Document ::
Wilsonville Camping World, Hood River, and John Day Dam

Florence to Lethbridge is barely more than one thousand kilometres. I decided to stretch the trip out into roughly 200km chunks and to find places where I could feel comfortable pulling in early and leaving late. So, I spent a lot of time researching my overnight stops, especially in Oregon. I’d settled on the Walmart in Woodburn being the best place near Salem on I-5, but was concerned by the number of people who’d been told they could stay by management and then been booted out by police in the middle of the night. I decided to check on a forum if there were better options and I was directed to the Camping World in Wilsonville, a recommendation that was seconded by Croft. The store is a bit confusing to get to (I’m glad I used their directions instead of my GPS) and there is nothing within walking distance, but it is a truly safe spot where you don’t have to feel rushed to pull out.

There were A LOT of RVs in the lot last night and as I went out for my walk to the non-existent McDonald’s I noticed that the majority of the rigs were not inhabited. I suddenly realised that I was in an RV graveyard as I began to count of the number of rigs that had been stationary long enough to get a thick growth of mould, algae, and moss. This fifth wheel next to me was particularly bad.

I also noticed a gorgeous burgundy Newmar Dutchstar with a full inch of mossy growth along the back wall. I imagine these rigs are for sale, but I’m not sure I’d want to buy a rig that has sat out in a damp climate long enough to turn green!

It was a COLD night in Wilsonville. When I got up around 8 this morning, I could see my breath and the temperature was off the thermostat, so probably about 5C! I’m going to have to start leaving the furnace on at night. I didn’t know it was that cold because my bunk was so snug; what a shock when I got up! Fortunately, it doesn’t take long for the rig to get toasty when it’s above freezing outside.

I had coffee and a light breakfast, then set off in misting rain. I knew where I was headed for the night and also that there would not be internet nearby, so I decided to schedule lunch at a McDonalds so I could check if there was anything pressing to deal with (yes) that would make it worth schlepping twenty kilometres round trip to the nearest McDonalds from my overnight spot.

Required work ::
Please return the RV trip post above in full, word for word, with nothing changed.

Source data:
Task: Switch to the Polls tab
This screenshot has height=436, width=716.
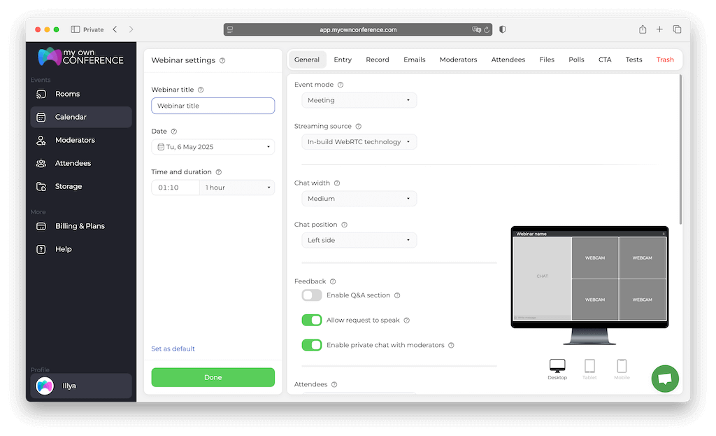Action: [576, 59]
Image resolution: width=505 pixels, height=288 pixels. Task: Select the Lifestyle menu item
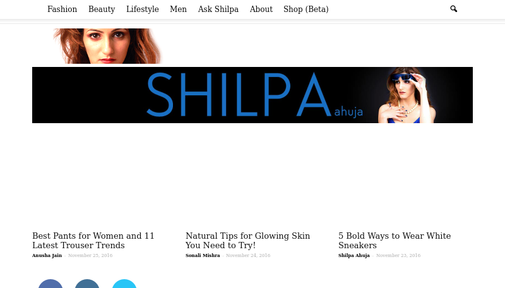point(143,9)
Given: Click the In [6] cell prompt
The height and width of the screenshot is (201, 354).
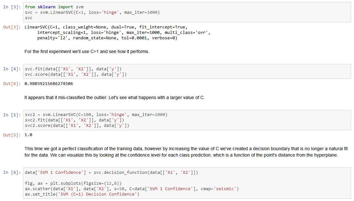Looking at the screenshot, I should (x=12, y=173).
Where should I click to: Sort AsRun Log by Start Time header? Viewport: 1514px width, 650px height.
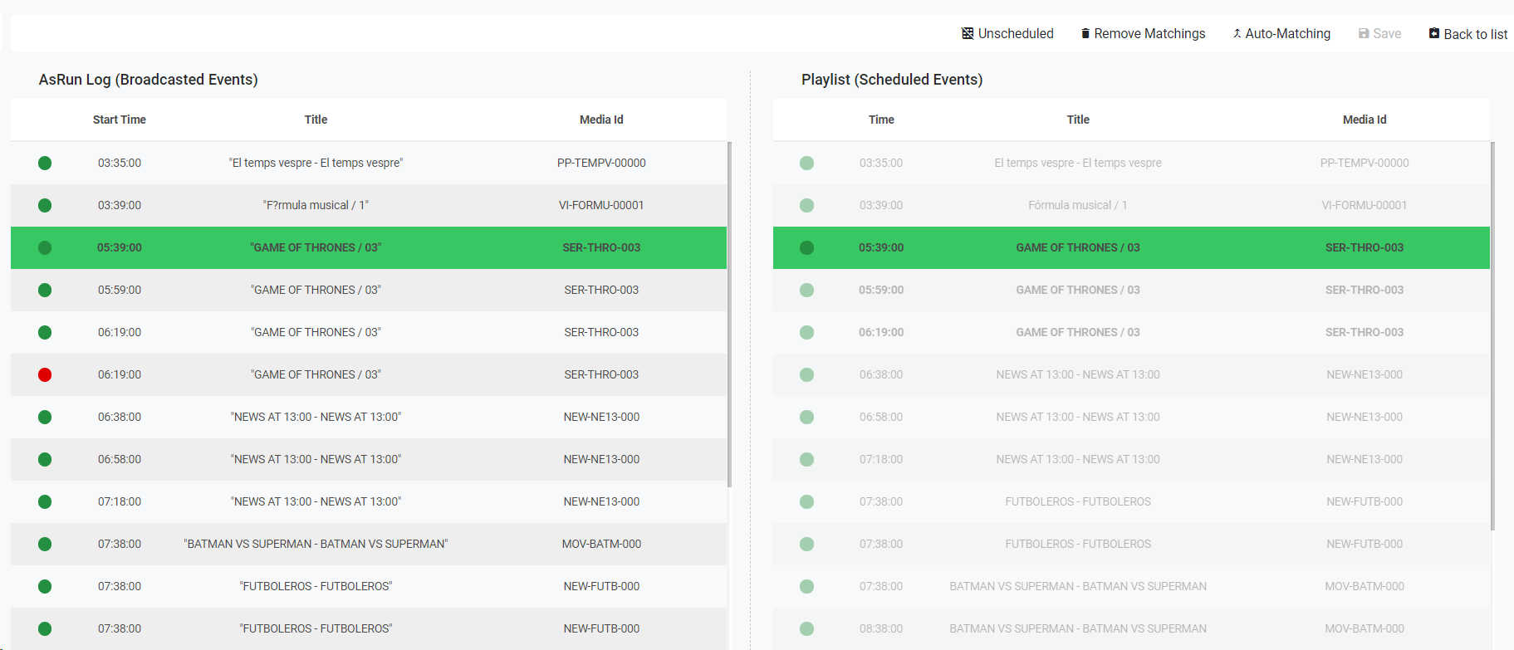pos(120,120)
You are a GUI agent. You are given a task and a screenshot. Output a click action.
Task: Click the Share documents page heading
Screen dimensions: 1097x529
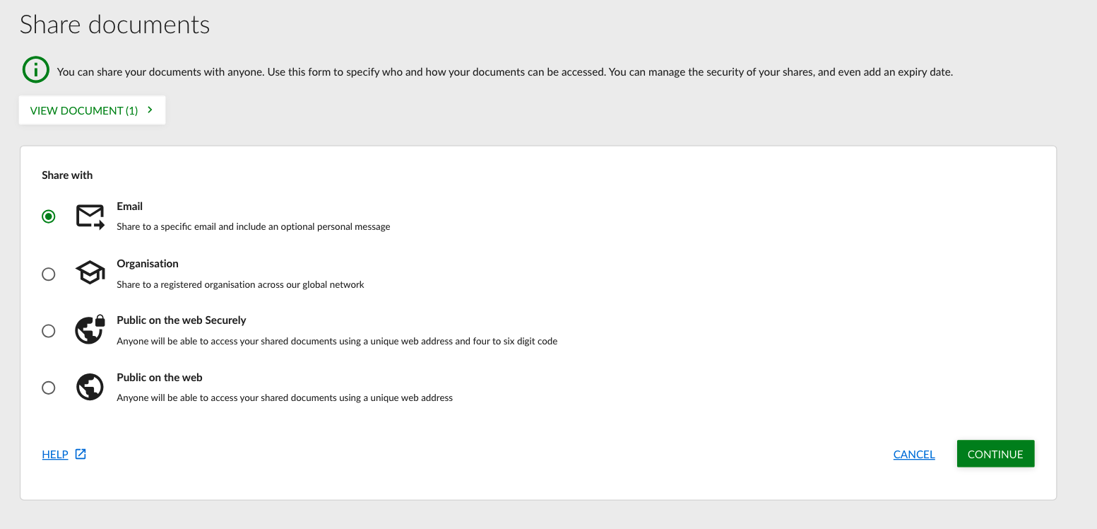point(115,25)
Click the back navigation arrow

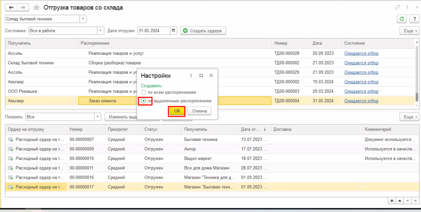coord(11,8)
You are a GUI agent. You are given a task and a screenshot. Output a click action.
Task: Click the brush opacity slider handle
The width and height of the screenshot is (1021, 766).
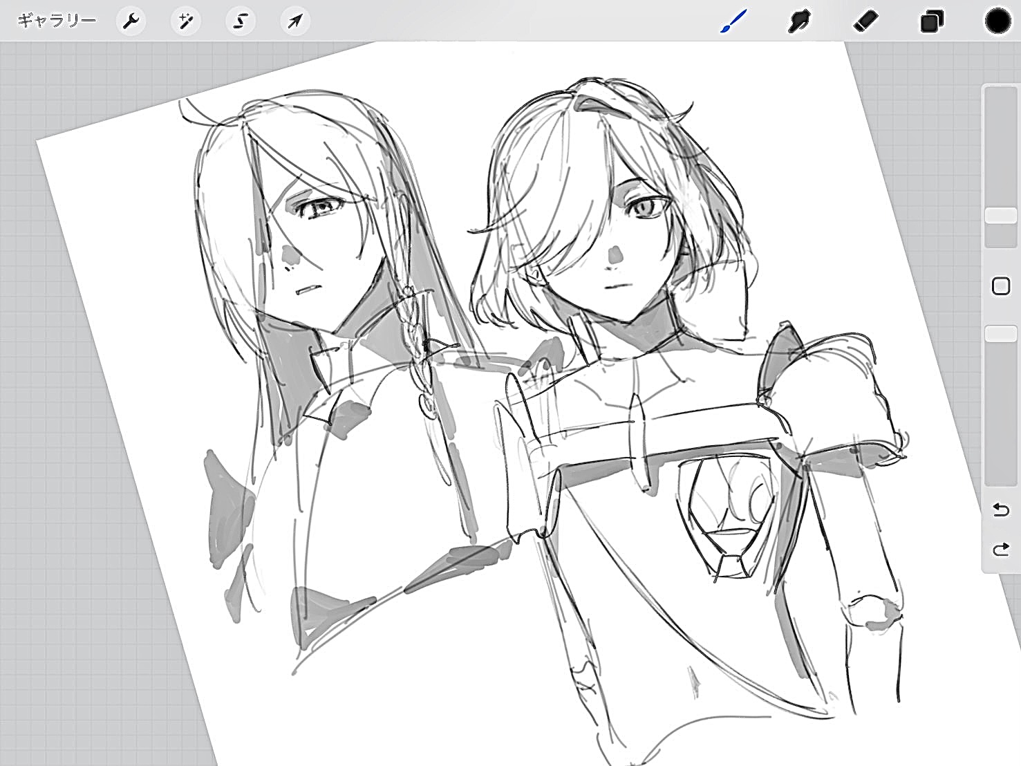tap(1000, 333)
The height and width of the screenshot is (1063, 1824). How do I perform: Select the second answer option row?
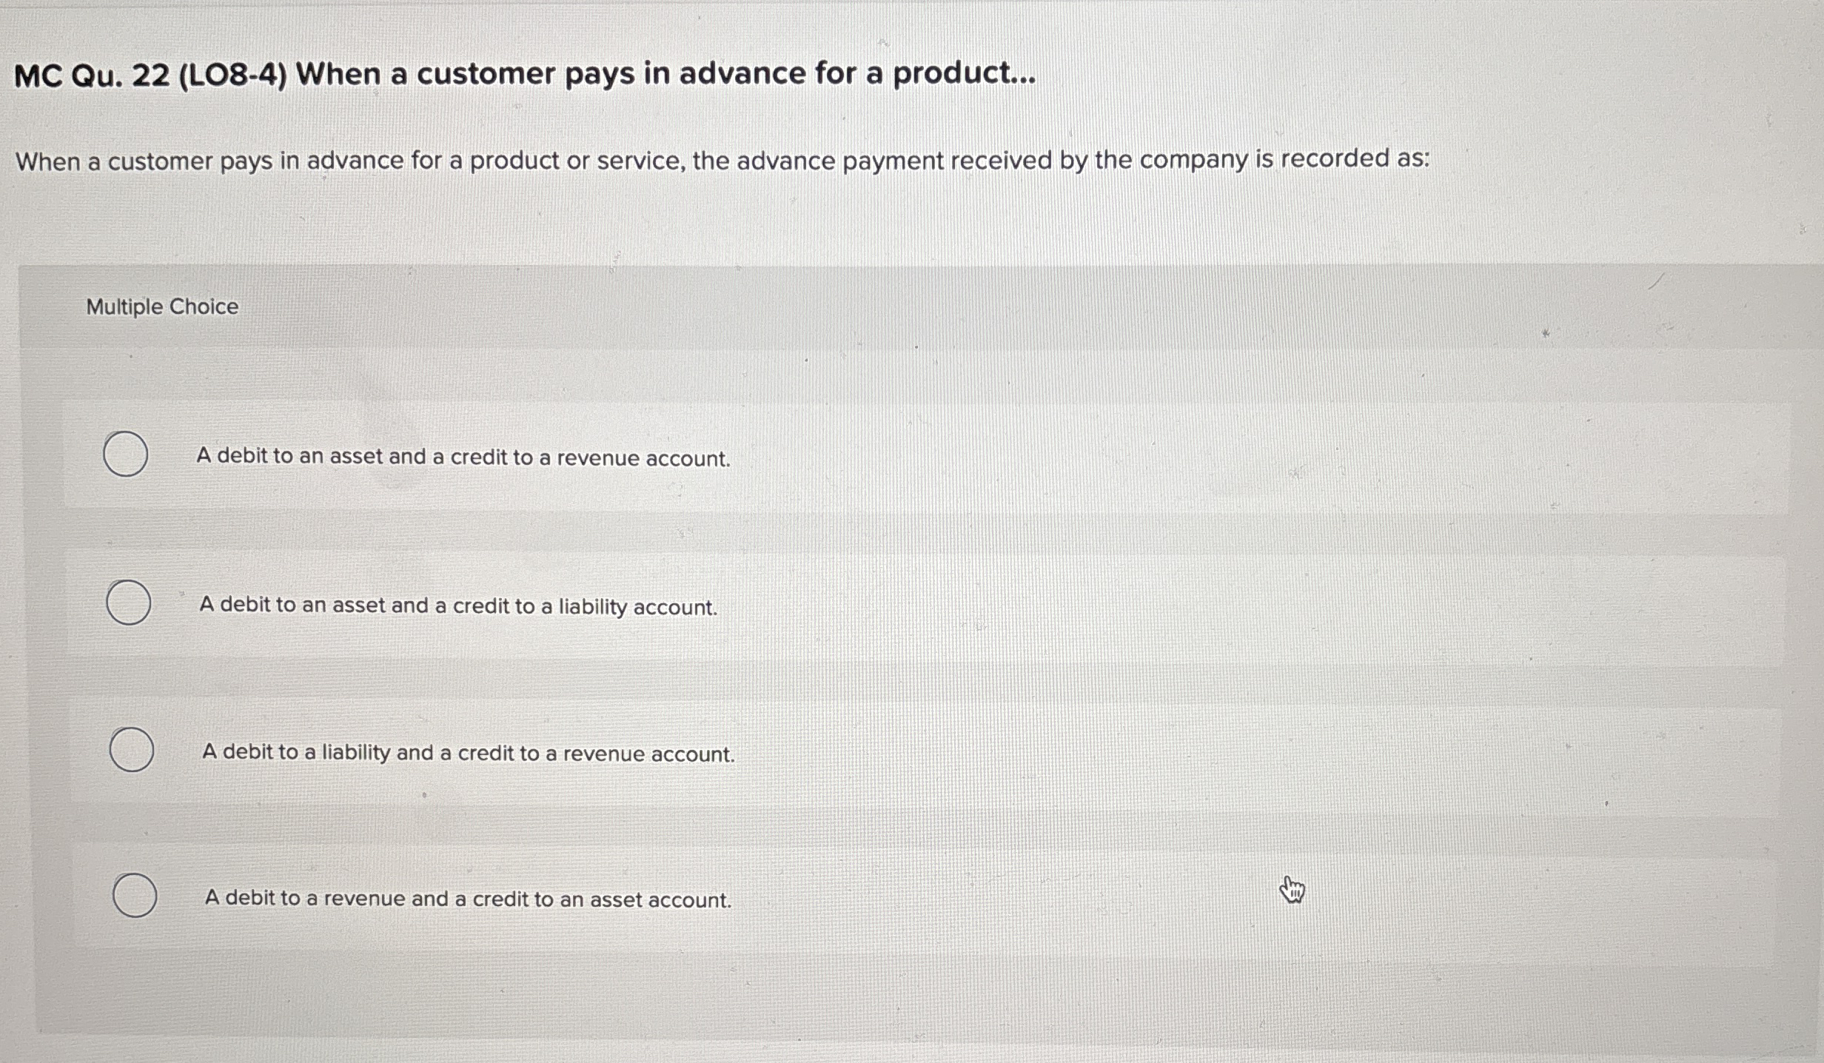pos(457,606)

Output below ::
Wilsonville Camping World, Hood River, and John Day Dam

Florence to Lethbridge is barely more than one thousand kilometres. I decided to stretch the trip out into roughly 200km chunks and to find places where I could feel comfortable pulling in early and leaving late. So, I spent a lot of time researching my overnight stops, especially in Oregon. I’d settled on the Walmart in Woodburn being the best place near Salem on I-5, but was concerned by the number of people who’d been told they could stay by management and then been booted out by police in the middle of the night. I decided to check on a forum if there were better options and I was directed to the Camping World in Wilsonville, a recommendation that was seconded by Croft. The store is a bit confusing to get to (I’m glad I used their directions instead of my GPS) and there is nothing within walking distance, but it is a truly safe spot where you don’t have to feel rushed to pull out.

There were A LOT of RVs in the lot last night and as I went out for my walk to the non-existent McDonald’s I noticed that the majority of the rigs were not inhabited. I suddenly realised that I was in an RV graveyard as I began to count of the number of rigs that had been stationary long enough to get a thick growth of mould, algae, and moss. This fifth wheel next to me was particularly bad.

I also noticed a gorgeous burgundy Newmar Dutchstar with a full inch of mossy growth along the back wall. I imagine these rigs are for sale, but I’m not sure I’d want to buy a rig that has sat out in a damp climate long enough to turn green!

It was a COLD night in Wilsonville. When I got up around 8 this morning, I could see my breath and the temperature was off the thermostat, so probably about 5C! I’m going to have to start leaving the furnace on at night. I didn’t know it was that cold because my bunk was so snug; what a shock when I got up! Fortunately, it doesn’t take long for the rig to get toasty when it’s above freezing outside.

I had coffee and a light breakfast, then set off in misting rain. I knew where I was headed for the night and also that there would not be internet nearby, so I decided to schedule lunch at a McDonalds so I could check if there was anything pressing to deal with (yes) that would make it worth schlepping twenty kilometres round trip to the nearest McDonalds from my overnight spot.